Schematic presentation of emerging linkers between the cytoskeleton and cell walls in plant cells. We depict here idealized cross-wall of a root cell with one plasmodesmos (PD) traversed by an element of endoplasmic reticulum (ER). Adhesive pectins (in orange color) in the cell wall (CW) are known to line the outer face of the plasma membrane (PM) and to accomplish endocytosis-driven recycling (orange circles). Pectins can directly interact with WAKs, other receptor-like kinases, and arabinogalactan-proteins. Putative linkers are numbered (see below) and are suggested to interact, directly or via unknown adaptor molecules, either with actin filaments (green lines) or with microtubules (black lines).

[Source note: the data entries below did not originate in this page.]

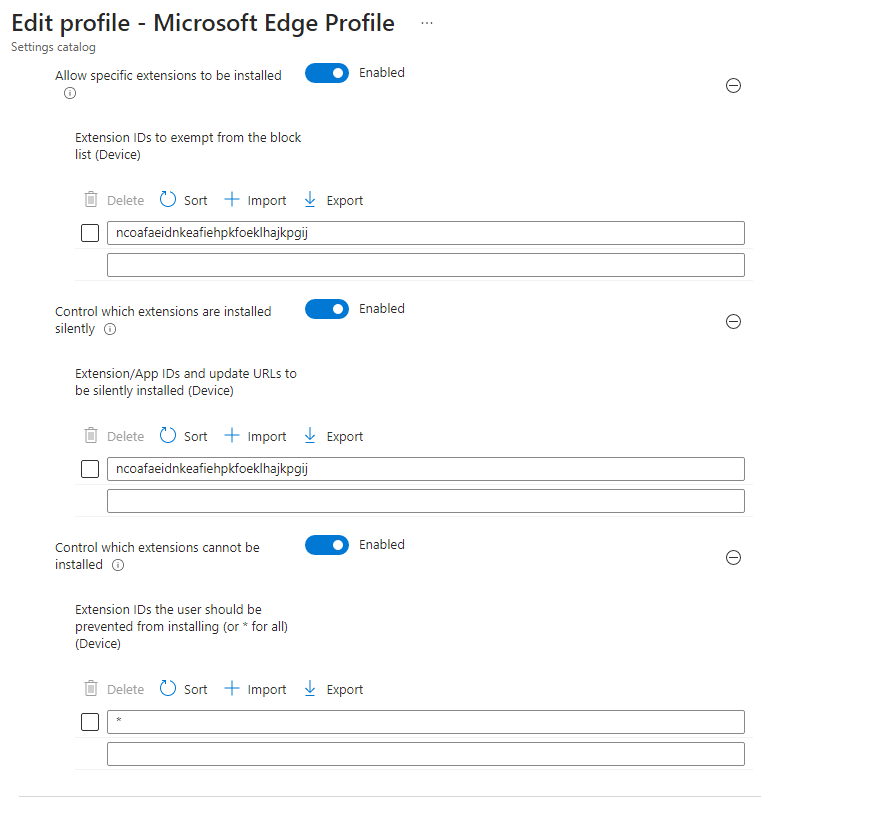Image resolution: width=876 pixels, height=819 pixels.
Task: Collapse the cannot be installed section
Action: (733, 558)
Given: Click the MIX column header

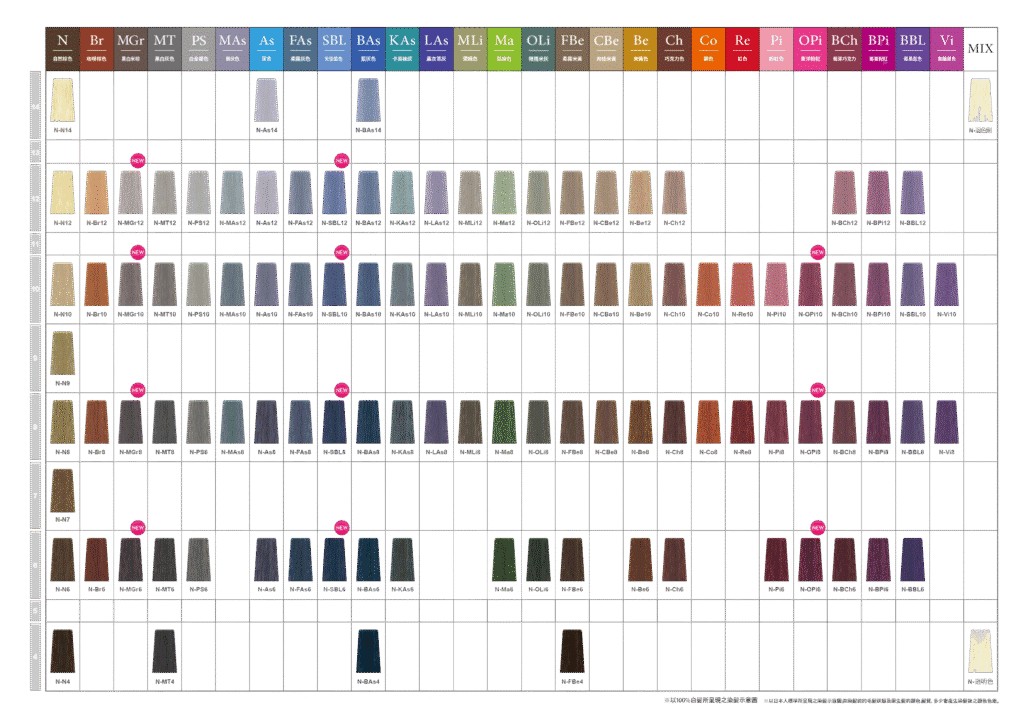Looking at the screenshot, I should click(981, 48).
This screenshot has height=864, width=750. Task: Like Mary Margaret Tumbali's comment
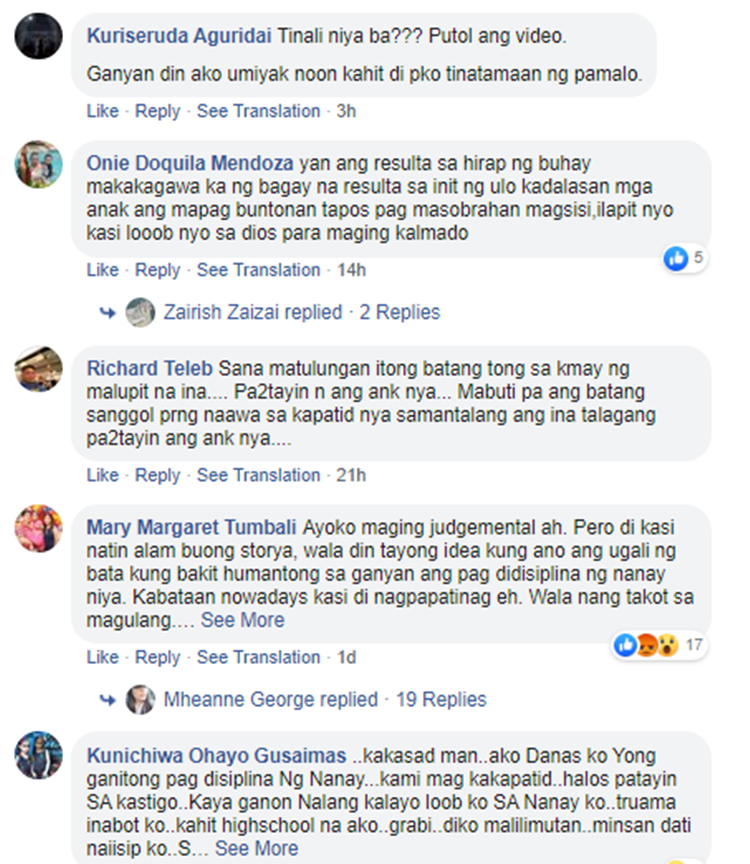tap(102, 657)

Unconventional myosin of the class VIII (red circles) accumulates within plasmodesmata and may serve as an adaptor between the actin filaments and callose synthase. Putative linkers between the plant cytoskeleton and cell wall include: 1, WAK; 2, arabinogalactan-protein (AGP); 3, callose synthase; 4, plant-specific myosin of the class VIII; 5, other receptor-like kinase; 6, formin; 7, cellulose synthase; 8, phospholipase D. The question marks refer to hypothetical interactions.
FUTURE PROSPECTS
WAKs interacting with pectins emerge as the most attractive candidate for the plant-specific cytoskeleton-cell wall linker. Unfortunately, nothing is known about possible interactions of WAKs with the cytoskeleton. WAKs belong to the large family of receptor-like protein kinases (RLKs) that are very abundant in plants. For instance, 2.5% of the Arabidopsis genome is represented by RLK genes (Shiu and Bleecker, 2001). RLKs can be classified according to predicted extracellular domains. Another interesting class of RLKs, with 38 putative genes, consists of lectin receptor protein kinases, which are predicted to bind cell wall lectins (Hervé et al., 1999; Shiu and Bleecker, 2001). Interestingly, lectin receptor protein kinases can be activated by pectin oligomers (Riou et al., 2002).

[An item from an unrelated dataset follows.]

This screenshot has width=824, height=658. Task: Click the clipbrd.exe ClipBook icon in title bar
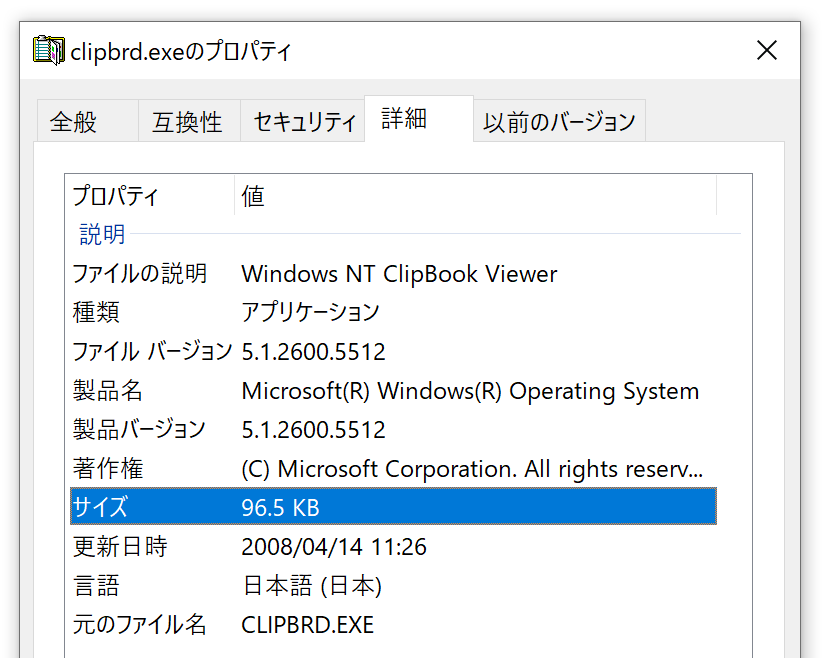48,50
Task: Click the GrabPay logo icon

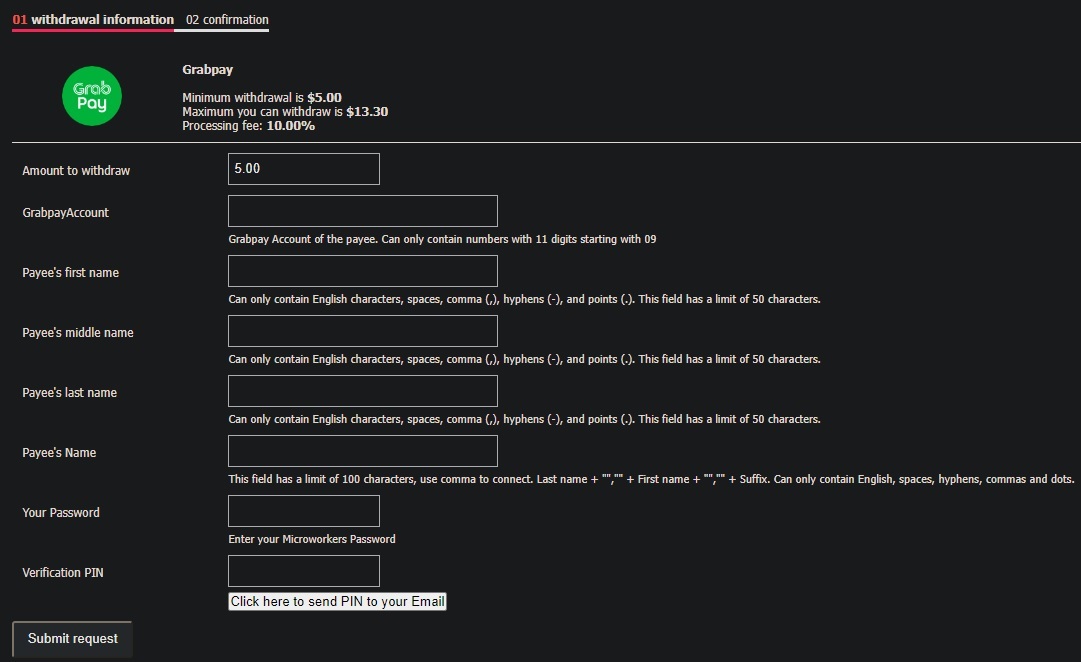Action: pos(91,97)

It is becoming increasingly clear that adhesion domains perform mechanosensory functions in eukaryotic cells (Geiger and Bershadsky, 2001; Riveline et al., 2001). Physical state and local mechanical properties of the ECM are effectively sensed by plasma membrane-spanning linker molecules accumulated at these adhesion domains. Linker molecules then process this information and signal it, via diverse signal-transducing molecules associated with the dynamic cytoskeleton, preferentially actin-based, further down into the cytoplasm and toward the nucleus (Katz et al., 2000; Ingber, 2003a, 2003b). This allows the orchestration of diverse cellular activities according to physical properties of the ECM.
Mechanosensing properties of adhesion domains are extremely appealing especially for higher plants, which are known to be very sensitive toward mechanical signals (Bögre et al., 1996; Monshausen and Sievers, 1998). Retracting protoplasts of plasmolyzing cells are connected to cellular peripheries via Hechtian strands. These adhesive structures are often anchored at plasmodesmata and pit-fields that are enriched with callose, plant-specific myosin of the class VIII, and calreticulin (Baluska et al., 1999a, 1999b, 2001a). Also, there are reports showing that mechanical stress affects gating of plasmodesmata (Oparka and Prior, 1992). All of these data converge toward a model according to which positive feedback loops between integrated cytoskeleton and biochemical/mechanical signals at specialized adhesion domains of eukaryotic cells drive cell growth, differentiation, and cell-to-cell communication not only in animals and humans, but also in supracellular plants.
This work was supported by the Alexander von Humboldt Foundation (Bonn; to F.B., J.S., and P.W.).